Former Federal Reserve Chairman Alan Greenspan made some rather ominous economic observations Sunday.
Appearing on CNN’s Fareed Zakaria GPS, Greenspan said, “[T]he level of uncertainty about the very long-term future is far greater than at any time I particularly remember.” He blamed it on “government intervention [that] has been so horrendous that businesses cannot basically decide what to do about the future” (video follows with transcript and commentary):
ALAN GREENSPAN, FORMER FEDERAL RESERVE CHAIRMAN: There's no doubt that the very low long-term interest rates has had some buoying elements in the economy. The issue, however, goes beyond that because even though we have very major expansion of the balance sheets, it has not essentially spilled over in lending by commercial banks into the usual pattern that one sees when reserves go up.
FAREED ZAKARIA, HOST: So why aren't banks lending more? Because, you know, people I think who favor what the government is doing would say, well, they would lend even less if rates were higher. But what do you think fundamentally is at work here that companies in America are doing very well, they're not investing much. Banks are doing very well now, they’ve recovered, they're not lending.
GREENSPAN: First and most important issue to recognize in the United States – and it's a problem to an extent in other countries as well - is that the level of uncertainty about the very long-term future is far greater than at any time I particularly remember, and indeed…

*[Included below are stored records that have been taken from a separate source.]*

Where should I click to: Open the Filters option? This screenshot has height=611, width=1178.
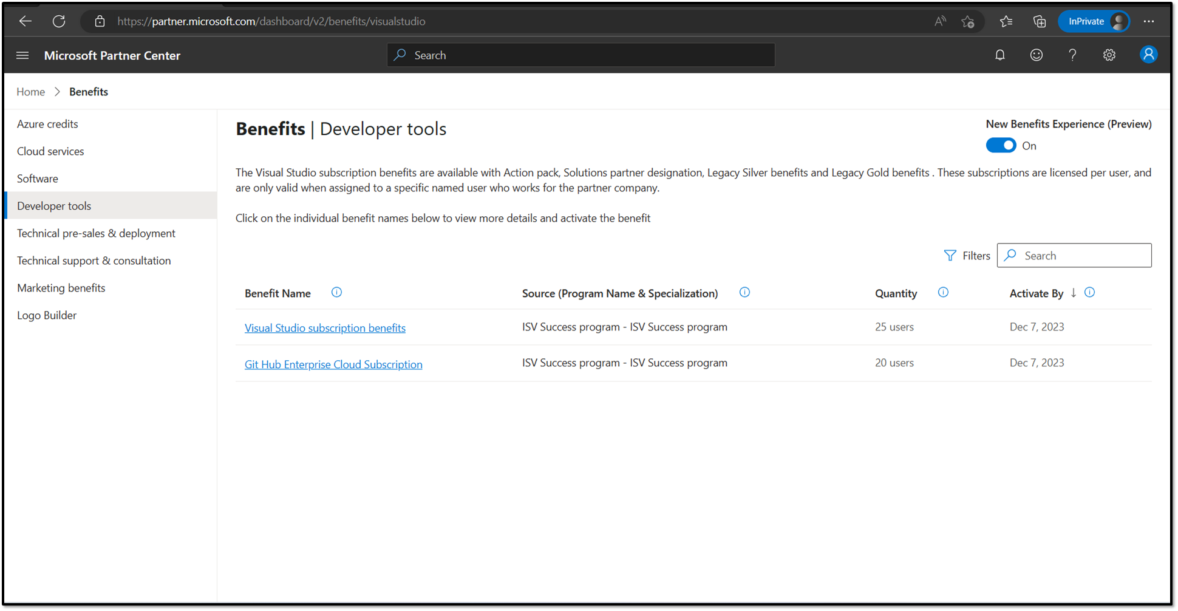(967, 256)
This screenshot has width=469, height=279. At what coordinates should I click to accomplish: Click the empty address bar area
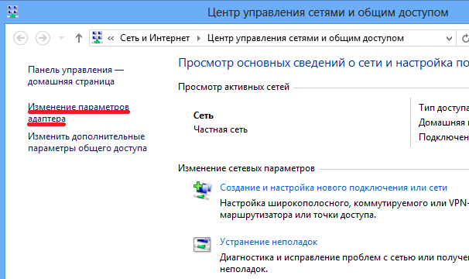tap(423, 38)
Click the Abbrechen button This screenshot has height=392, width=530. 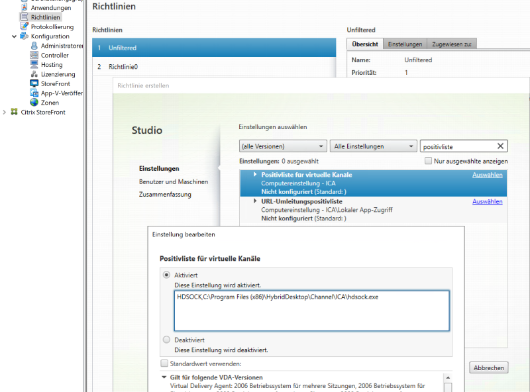point(488,368)
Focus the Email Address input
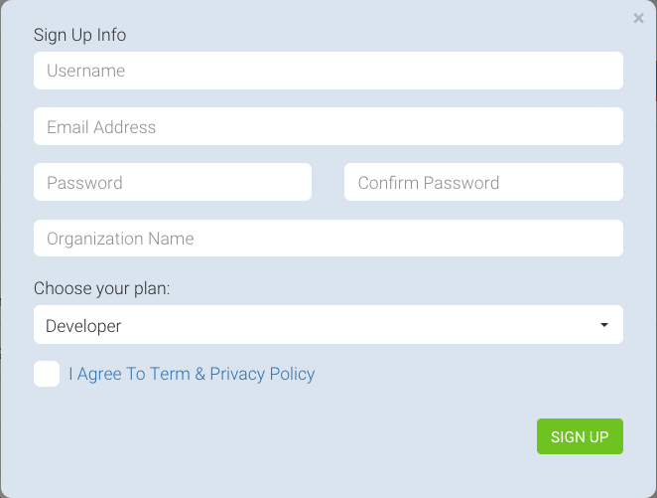657x498 pixels. point(328,126)
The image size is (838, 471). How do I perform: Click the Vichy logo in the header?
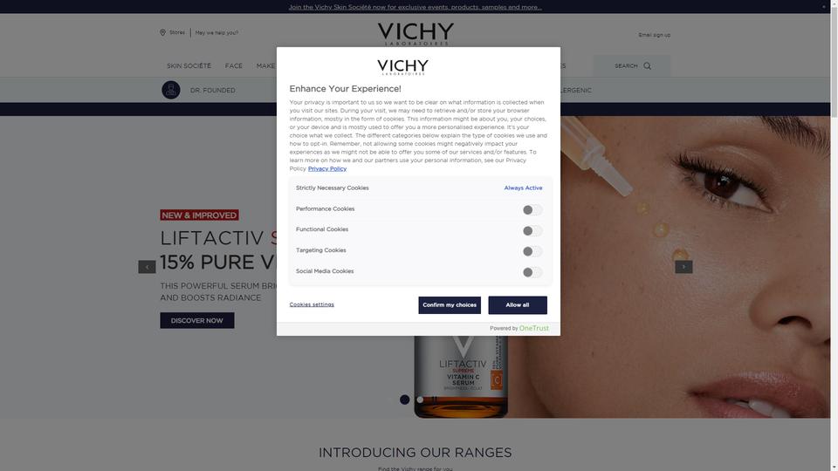[x=416, y=34]
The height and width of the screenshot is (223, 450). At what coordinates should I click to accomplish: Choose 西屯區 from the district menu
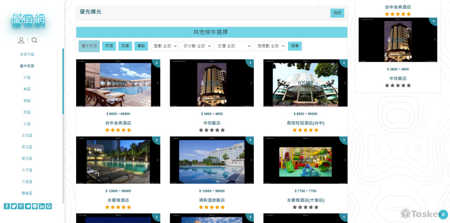(x=27, y=147)
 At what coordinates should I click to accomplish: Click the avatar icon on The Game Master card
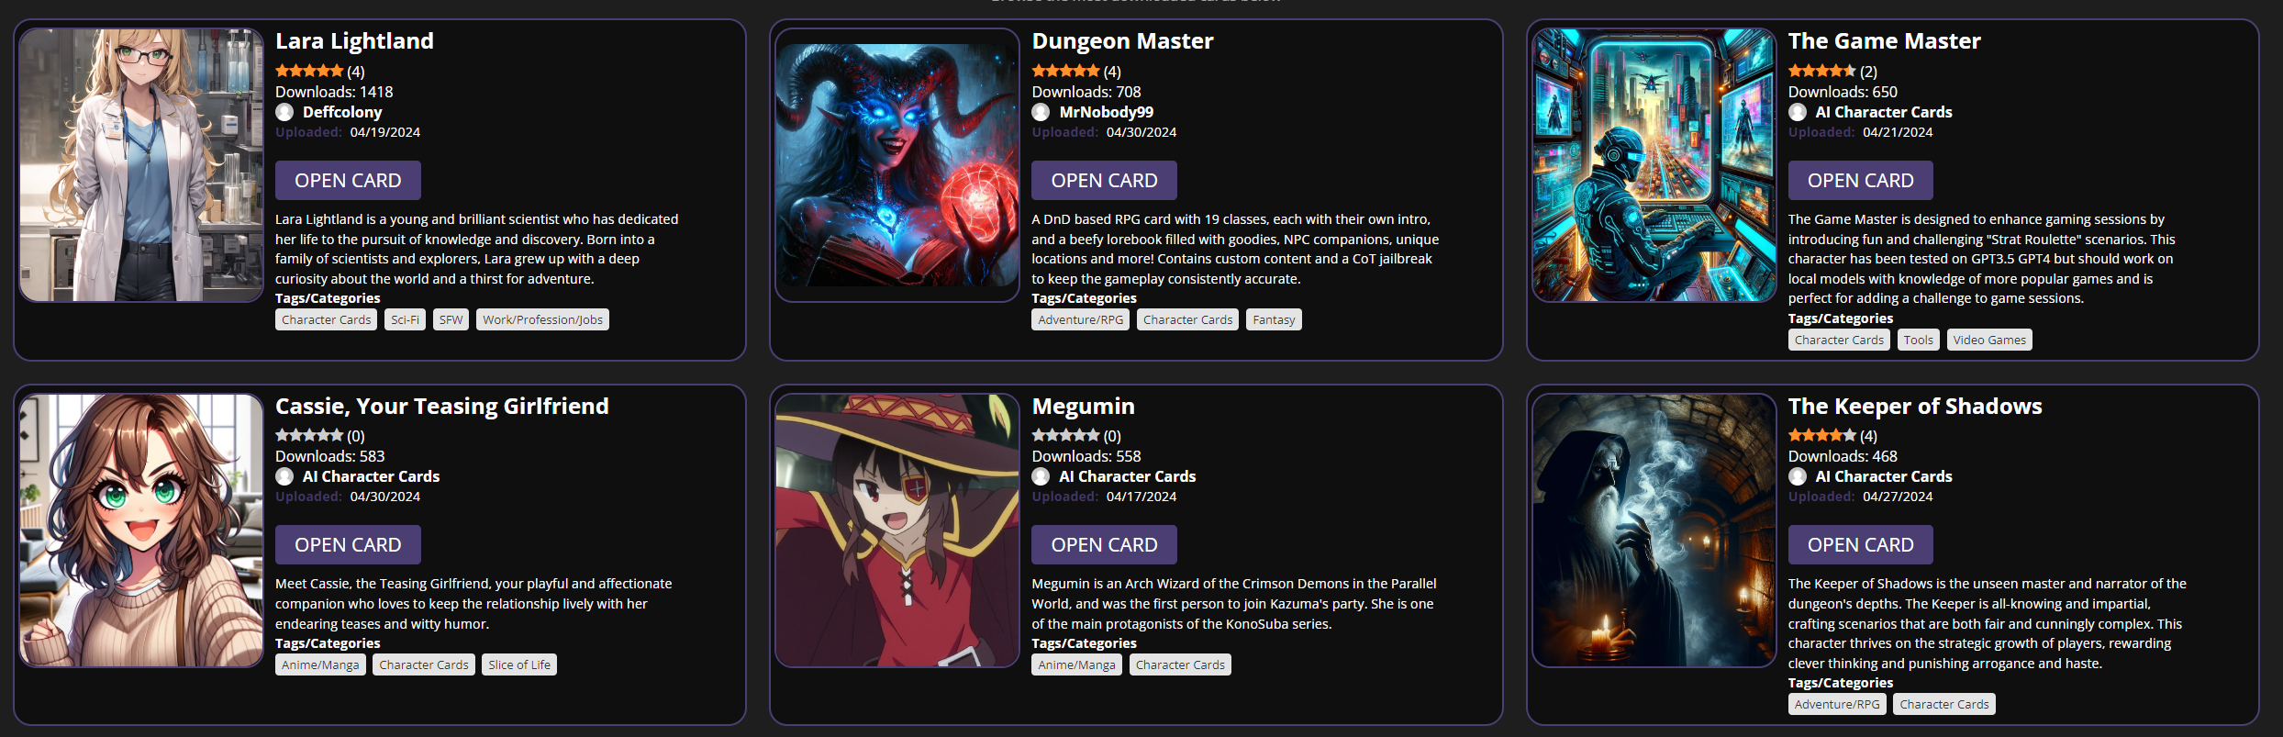[1798, 112]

ZAKARIA: Why is there more uncertainty now than there was in 1985 at the height of the Cold War? 1995 with the, you know, enormous changes in technology that were taking place? It doesn't, when I look at it today, it doesn't seem like it's more uncertain than those times.
GREENSPAN: It is.
GREENSPAN: It is, well, depending upon how you look at it, everyone agrees that it exists. There is a political difference of significant dimensions between people who believe that the extent of government intervention has been so horrendous that businesses cannot basically decide what to do about the future. For example, the percent of cash flow of business that is invested in any form of capital asset is that ratio two years ago was at the lowest level since 1938. It’s improved somewhat, but it is still extraordinarily low. And what we're observing there is with all this money coming in, all the profit, the cash flow, it cannot find adequate investments to use it.
Of course, this is what conservatives have been saying since the Democrats took over Congress in 2007 and the White House in 2009: excessive government intervention into the business world will cause business leaders to be squeamish about investing due to their fear of the future.
Needless to say folks such as Zakaria and his colleagues in the media don't agree.
That said, a few minutes later, Zakaria asked about Ben Bernanke’s likely successor:
ZAKARIA: One final question, I know you're not going to tell me what you think of Janet Yellen as a potential Fed chairman. But I'm going to ask you a slightly different question. Do you think it makes a difference in your long experience that she's a woman? You happen to be married to a very strong, professional working woman. Do you think men and women approach something like economic policy differently?
GREENSPAN: Not that I can determine. I, in fact, and Janet Yellen is a very good, an excellent economist, very intelligent. She knows exactly what is going on. I, I've worked with her for years. I learned a lot from her. Actually, she knows what's going on. She will do as well as anyone I can think can handle it. But there's a different type of problem that's going to be occurring. None of us has handled this before. She's as qualified as anyone I know to deal with it, and sufficiently knowledgeable with that extraordinary staff at the Federal Reserve to handle it.
I'd call that quite an endorsement, wouldn't you?